After finding the line with "Enable the Verified" in the entries below, retype exactly each line from there through the line with "Tap the map pin icon for plan position", including that final line.

**** Records for the task

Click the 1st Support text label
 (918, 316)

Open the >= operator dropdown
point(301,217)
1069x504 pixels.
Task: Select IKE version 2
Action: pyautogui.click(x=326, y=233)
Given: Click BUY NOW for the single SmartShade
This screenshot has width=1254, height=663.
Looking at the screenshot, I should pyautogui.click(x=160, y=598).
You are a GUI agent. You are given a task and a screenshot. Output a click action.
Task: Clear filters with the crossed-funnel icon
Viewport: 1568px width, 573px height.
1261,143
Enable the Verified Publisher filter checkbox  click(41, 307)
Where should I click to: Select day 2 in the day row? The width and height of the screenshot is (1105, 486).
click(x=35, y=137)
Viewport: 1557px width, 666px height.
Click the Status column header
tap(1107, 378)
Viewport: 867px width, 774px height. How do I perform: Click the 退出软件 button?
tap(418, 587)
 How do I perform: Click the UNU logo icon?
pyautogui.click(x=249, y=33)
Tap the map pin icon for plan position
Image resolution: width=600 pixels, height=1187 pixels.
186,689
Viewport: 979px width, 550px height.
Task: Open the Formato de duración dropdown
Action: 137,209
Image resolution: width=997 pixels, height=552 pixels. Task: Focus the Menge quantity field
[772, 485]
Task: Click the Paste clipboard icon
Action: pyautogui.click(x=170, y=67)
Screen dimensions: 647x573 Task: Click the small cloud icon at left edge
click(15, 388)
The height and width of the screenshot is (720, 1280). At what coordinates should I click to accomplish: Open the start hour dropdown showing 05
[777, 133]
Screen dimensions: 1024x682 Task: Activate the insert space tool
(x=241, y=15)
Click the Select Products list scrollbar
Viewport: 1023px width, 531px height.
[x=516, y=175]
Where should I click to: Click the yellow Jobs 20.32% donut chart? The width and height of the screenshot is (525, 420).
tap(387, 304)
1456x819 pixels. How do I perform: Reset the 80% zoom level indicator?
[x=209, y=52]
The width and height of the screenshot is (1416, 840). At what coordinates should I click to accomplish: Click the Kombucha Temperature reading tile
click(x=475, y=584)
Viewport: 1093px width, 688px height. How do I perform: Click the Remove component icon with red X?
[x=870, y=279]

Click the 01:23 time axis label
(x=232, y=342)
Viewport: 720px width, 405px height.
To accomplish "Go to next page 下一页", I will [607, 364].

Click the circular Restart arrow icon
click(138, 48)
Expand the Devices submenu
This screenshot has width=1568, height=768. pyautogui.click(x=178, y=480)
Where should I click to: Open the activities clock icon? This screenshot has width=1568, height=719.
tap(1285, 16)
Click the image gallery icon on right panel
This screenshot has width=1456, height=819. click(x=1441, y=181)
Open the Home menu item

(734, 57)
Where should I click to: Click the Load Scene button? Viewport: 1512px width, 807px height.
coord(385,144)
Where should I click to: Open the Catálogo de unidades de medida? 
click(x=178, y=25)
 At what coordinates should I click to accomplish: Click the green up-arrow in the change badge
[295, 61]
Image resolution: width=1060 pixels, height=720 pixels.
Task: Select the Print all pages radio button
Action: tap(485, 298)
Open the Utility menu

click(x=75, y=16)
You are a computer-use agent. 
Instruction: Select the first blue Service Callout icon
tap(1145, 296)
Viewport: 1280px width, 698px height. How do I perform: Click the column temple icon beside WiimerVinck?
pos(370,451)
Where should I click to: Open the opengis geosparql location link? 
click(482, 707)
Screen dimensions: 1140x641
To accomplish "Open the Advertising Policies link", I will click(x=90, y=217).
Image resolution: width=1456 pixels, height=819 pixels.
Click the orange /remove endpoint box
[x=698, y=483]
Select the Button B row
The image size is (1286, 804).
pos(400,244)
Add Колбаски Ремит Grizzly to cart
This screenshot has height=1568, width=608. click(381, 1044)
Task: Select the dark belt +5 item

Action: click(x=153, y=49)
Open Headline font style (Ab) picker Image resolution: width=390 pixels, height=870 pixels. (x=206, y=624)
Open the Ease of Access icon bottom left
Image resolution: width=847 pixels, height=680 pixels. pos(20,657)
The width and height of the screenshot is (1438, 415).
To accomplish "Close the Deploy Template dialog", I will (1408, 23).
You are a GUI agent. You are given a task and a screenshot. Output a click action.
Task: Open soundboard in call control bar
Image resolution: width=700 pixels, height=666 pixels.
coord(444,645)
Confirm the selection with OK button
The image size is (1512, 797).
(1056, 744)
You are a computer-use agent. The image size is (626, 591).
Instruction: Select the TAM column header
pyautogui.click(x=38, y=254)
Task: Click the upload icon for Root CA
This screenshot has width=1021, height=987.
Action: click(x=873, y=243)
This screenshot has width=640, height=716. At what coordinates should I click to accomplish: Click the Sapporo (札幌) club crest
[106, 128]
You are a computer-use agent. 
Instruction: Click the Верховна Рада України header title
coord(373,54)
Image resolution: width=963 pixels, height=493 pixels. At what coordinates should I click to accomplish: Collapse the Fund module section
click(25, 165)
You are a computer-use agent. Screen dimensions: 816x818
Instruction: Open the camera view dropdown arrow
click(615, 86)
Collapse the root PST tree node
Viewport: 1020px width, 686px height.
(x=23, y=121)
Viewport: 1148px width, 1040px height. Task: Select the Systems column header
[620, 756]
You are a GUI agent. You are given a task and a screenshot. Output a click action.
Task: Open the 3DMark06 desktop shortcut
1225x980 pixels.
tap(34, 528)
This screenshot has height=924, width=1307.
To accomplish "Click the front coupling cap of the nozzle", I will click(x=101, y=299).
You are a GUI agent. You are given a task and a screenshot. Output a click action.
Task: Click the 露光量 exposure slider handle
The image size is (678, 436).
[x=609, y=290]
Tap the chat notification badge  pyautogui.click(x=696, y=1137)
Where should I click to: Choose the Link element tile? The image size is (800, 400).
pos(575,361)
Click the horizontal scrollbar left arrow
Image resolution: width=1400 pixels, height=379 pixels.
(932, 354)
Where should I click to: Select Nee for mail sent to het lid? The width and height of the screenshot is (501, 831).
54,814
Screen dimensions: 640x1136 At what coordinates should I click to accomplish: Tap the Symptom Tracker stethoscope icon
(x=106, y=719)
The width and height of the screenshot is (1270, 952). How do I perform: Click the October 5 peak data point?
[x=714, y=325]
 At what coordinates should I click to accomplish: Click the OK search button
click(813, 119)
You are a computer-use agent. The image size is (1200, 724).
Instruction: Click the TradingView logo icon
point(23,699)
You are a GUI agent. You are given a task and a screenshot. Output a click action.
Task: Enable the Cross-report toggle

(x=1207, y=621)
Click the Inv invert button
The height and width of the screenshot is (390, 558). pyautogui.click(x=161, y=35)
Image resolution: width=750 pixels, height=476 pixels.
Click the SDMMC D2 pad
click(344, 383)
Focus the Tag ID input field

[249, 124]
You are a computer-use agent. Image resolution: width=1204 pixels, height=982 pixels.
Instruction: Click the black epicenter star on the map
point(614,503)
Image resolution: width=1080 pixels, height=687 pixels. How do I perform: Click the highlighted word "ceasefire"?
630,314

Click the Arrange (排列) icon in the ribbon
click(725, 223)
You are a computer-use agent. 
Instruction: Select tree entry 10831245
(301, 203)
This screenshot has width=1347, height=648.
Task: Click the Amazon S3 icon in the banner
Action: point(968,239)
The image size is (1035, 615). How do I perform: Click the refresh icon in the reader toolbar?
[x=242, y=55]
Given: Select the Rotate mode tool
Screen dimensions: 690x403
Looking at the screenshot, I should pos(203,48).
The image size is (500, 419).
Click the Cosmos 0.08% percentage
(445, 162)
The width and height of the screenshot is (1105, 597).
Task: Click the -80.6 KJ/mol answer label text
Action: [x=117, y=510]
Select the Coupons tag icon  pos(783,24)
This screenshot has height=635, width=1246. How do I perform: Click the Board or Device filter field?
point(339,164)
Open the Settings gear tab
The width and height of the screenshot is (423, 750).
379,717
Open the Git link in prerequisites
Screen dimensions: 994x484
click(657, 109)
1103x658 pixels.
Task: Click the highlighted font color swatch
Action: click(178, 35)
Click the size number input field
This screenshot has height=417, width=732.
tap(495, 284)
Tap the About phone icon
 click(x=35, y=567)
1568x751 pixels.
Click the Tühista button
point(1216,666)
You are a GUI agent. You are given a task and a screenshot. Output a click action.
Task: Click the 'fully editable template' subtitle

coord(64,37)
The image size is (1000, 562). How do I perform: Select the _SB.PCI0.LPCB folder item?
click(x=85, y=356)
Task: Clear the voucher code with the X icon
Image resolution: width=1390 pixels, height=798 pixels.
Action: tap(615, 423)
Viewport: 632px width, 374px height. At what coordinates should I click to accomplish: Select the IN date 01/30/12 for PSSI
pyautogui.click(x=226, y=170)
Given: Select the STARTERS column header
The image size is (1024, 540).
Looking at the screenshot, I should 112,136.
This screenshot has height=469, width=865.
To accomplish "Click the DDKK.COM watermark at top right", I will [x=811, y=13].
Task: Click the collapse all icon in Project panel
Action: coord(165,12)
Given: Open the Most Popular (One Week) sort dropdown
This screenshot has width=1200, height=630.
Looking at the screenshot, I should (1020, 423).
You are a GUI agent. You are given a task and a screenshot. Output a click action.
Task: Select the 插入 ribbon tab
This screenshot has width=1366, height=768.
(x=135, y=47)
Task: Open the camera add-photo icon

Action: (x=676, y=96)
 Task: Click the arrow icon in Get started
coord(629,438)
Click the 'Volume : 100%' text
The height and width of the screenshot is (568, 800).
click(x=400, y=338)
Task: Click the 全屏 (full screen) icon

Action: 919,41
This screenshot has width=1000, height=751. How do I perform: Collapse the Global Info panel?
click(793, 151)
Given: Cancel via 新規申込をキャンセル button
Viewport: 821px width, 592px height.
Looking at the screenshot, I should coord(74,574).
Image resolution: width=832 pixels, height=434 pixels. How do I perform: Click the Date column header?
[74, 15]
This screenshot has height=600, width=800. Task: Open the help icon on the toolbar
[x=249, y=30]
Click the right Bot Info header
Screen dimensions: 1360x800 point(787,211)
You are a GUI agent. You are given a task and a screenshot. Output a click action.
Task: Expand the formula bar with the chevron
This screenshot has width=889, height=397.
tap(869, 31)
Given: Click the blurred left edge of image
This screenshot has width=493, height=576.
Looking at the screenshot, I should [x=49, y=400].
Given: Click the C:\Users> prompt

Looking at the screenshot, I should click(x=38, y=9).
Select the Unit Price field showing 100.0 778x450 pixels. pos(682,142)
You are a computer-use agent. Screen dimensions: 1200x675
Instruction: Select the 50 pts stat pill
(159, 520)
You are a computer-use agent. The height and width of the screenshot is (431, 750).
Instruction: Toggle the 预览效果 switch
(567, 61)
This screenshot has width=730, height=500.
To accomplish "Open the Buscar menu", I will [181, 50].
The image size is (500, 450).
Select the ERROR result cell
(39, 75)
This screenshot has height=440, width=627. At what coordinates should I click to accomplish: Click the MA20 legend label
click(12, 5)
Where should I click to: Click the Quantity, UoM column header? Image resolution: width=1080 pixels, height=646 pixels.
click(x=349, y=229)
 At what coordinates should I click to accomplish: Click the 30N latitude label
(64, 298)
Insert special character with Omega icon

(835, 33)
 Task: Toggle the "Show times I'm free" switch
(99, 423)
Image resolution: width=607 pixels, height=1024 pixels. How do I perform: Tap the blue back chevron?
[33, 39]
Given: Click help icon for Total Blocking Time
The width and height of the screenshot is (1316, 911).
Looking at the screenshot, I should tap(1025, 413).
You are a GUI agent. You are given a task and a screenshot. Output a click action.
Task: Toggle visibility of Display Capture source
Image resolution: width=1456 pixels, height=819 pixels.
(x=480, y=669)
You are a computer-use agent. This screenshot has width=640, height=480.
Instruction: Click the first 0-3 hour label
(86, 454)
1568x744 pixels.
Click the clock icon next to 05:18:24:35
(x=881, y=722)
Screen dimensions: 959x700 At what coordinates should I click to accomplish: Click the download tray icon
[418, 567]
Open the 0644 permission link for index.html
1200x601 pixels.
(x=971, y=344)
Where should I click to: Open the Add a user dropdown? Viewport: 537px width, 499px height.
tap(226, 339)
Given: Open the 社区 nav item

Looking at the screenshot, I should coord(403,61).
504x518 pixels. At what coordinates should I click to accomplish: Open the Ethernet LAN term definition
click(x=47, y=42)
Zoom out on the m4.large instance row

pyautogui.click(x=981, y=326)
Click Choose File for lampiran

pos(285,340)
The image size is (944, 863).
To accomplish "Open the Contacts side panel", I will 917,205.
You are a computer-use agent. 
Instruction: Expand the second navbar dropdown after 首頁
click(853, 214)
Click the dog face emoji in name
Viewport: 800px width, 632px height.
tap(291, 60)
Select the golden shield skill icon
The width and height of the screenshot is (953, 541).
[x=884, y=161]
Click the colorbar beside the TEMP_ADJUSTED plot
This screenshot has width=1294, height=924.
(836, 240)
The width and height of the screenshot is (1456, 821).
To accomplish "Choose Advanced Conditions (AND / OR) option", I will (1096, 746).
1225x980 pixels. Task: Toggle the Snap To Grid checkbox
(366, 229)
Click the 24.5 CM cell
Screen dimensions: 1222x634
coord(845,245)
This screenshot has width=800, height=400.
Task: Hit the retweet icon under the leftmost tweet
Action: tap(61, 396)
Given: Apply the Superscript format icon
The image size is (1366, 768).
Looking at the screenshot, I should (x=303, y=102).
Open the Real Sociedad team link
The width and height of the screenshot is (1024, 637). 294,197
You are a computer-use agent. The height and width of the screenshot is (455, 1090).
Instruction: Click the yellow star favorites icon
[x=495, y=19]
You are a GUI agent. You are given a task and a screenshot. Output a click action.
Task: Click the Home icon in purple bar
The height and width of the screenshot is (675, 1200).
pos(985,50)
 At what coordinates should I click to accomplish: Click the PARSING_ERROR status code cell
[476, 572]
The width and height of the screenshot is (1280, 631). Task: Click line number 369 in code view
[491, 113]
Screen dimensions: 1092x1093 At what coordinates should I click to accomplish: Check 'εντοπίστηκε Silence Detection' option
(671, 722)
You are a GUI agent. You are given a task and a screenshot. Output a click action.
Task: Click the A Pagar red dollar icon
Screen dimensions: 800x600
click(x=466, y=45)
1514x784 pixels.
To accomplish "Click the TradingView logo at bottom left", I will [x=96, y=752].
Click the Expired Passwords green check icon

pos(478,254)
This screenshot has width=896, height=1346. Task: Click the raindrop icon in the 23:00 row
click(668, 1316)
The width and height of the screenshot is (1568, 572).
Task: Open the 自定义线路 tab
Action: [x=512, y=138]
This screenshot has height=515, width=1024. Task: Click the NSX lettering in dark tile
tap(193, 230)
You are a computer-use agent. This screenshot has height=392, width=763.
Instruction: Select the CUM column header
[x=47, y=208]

********

_Your response_
Enable the Verified Publisher filter checkbox  click(41, 307)
Where should I click to: Select day 2 in the day row? The width and height of the screenshot is (1105, 486).
click(x=35, y=137)
Viewport: 1557px width, 666px height.
Click the Status column header
tap(1107, 378)
Viewport: 867px width, 774px height. How do I perform: Click the 退出软件 button?
tap(418, 587)
 How do I perform: Click the UNU logo icon?
pyautogui.click(x=249, y=33)
Tap the map pin icon for plan position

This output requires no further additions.